P.S. Jawbone with bluetooth is compatible with Android phones that are like-equipped with BT4.0. Here is a list of Jawbone-compatible devices, and all of these phones will be compatible (software not withstanding) with Fitbit, Pebble, et al.
posted by Sunburnt at 8:23 AM on January 4, 2014

Moves App is a free tracker for iPhone & Android that works really well and doesn't require a separate device, so no Bluetooth or wifi required.
posted by judith at 8:37 AM on January 4, 2014 [1 favorite]

I have a Fuelband SE, and I can definitely turn Bluetooth on and off. Hold down the button until it cycles from START to the battery level to the Bluetooth icon. Then release and press the button to turn it on and off. I verifies that my phone no longer sees the Fuelband when Bluetooth is off, but it's still tracking activity.
posted by AaRdVarK at 8:47 AM on January 4, 2014 [1 favorite]

Thanks for correcting me, AaRdVarK, I had no idea you could do this with Fuelband SE. That's what I own and use too, so it sounds like this would work for OP!

I've really enjoyed both of my Fuelbands, though they are only compatible with iPhone, not Android. If you have an Android phone, you might as well turn the bluetooth off permanently, and just sync your data to Nike each evening by plugging in via USB to your computer as you charge up. Actually, this would probably work great for OP. And the great thing about Fuelband is how visual its display is, so you can still track your progress clearly throughout the day, and then just plug in to sync and view the details at night when you charge it.
posted by Old Man McKay at 8:53 AM on January 4, 2014

I've had the first Up & it lasted a short while, went crazy, was replaced with another first gen. Lasted a long time, had a second gen that lasted until last summer (sold for parts). I've upgraded to 24/7 but the next 2nd gen I got is still going strong.
posted by tilde at 8:57 AM on January 4, 2014 [1 favorite]

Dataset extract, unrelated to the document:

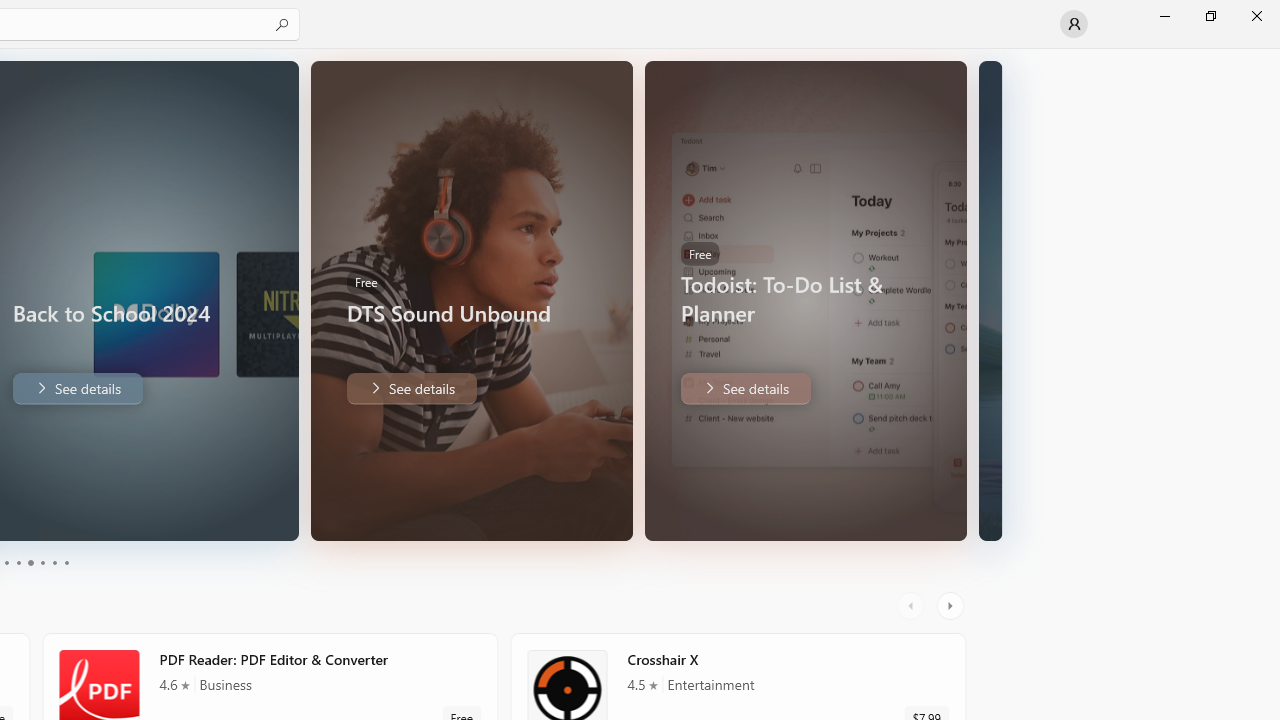 This screenshot has height=720, width=1280. What do you see at coordinates (951, 605) in the screenshot?
I see `'AutomationID: RightScrollButton'` at bounding box center [951, 605].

I and my family of 4 adults all love our second gen Ups. Myself and my father each had one brick; one quick call to the support center for each of us resulted in a new Up being sent to our home quickly. No issues with the replacement Up. My brother uses his with Android, so I don't think you need iOS.

I chose the Up because I liked it's app interface much better than the fitbit, FWIW.
posted by samthemander at 10:42 AM on January 4, 2014 [1 favorite]

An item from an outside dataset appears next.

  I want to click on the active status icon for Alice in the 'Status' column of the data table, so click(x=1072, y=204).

My Fitbit Ultra doesn't have Bluetooth. I think you'd be safe with one of those. And they're cheap, too.
posted by bink at 3:45 PM on January 4, 2014

I love my Jawbone Up. I bought it recently because I didn't want the device to be talking to my iPhone all day. I sync it twice a day without problems. It's more stylish than its competitors and it tracks my steps and sleep in a satisfactory way.